Instructions to follow: Lines before the one containing "This screenshot has height=291, width=436." are left out; copy that line and every later line through the end of the data exactly.

BEGIN Extracted records

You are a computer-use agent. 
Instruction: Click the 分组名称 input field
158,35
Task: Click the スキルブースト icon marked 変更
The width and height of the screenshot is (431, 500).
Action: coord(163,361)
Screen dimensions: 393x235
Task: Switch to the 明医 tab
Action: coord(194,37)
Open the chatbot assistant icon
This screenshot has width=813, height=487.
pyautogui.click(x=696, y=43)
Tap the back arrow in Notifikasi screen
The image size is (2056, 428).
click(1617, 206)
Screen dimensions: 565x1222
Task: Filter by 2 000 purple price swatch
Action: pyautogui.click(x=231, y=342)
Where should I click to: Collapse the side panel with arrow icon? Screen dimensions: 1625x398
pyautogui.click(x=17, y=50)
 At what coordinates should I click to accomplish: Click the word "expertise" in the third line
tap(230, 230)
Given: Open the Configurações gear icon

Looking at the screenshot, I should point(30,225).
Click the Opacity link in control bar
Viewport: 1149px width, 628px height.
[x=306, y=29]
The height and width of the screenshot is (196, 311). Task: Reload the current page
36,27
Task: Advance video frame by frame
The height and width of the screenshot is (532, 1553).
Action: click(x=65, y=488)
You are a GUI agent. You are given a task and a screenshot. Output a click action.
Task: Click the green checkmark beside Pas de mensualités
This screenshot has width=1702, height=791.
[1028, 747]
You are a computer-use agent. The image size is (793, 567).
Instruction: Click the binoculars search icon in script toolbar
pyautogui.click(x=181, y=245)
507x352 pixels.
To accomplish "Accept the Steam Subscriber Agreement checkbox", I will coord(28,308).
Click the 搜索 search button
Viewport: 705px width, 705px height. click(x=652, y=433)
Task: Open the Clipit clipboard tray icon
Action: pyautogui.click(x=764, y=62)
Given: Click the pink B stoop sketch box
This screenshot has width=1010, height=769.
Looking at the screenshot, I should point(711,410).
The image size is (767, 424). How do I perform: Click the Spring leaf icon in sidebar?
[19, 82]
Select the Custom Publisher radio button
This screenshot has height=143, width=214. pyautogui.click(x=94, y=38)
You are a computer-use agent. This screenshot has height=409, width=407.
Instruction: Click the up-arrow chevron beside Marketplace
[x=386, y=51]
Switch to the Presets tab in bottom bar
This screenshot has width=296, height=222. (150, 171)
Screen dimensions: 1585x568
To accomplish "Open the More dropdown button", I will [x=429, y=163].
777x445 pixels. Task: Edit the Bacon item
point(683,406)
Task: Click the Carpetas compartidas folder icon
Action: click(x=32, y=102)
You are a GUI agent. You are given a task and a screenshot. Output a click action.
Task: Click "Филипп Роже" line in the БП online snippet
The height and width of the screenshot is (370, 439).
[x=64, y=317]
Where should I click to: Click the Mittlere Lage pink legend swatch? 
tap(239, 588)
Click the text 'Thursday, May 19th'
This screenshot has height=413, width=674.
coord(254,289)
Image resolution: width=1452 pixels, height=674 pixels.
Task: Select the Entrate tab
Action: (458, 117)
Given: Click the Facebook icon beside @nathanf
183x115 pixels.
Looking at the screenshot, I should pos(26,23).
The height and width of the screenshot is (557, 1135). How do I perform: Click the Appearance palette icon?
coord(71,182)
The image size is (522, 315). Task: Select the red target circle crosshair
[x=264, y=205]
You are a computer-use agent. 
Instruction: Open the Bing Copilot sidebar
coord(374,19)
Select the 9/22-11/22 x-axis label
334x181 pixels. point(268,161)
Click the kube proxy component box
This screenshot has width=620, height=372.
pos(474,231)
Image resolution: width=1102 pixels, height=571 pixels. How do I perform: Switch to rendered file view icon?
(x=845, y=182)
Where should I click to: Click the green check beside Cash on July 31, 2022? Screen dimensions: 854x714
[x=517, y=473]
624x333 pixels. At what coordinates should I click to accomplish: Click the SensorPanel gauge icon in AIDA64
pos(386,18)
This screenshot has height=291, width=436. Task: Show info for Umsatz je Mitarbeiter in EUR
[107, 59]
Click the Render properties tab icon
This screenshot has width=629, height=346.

END Extracted records

Answer box:
This screenshot has height=291, width=436. Task: Show info for Umsatz je Mitarbeiter in EUR
[107, 59]
Click the Render properties tab icon
This screenshot has width=629, height=346.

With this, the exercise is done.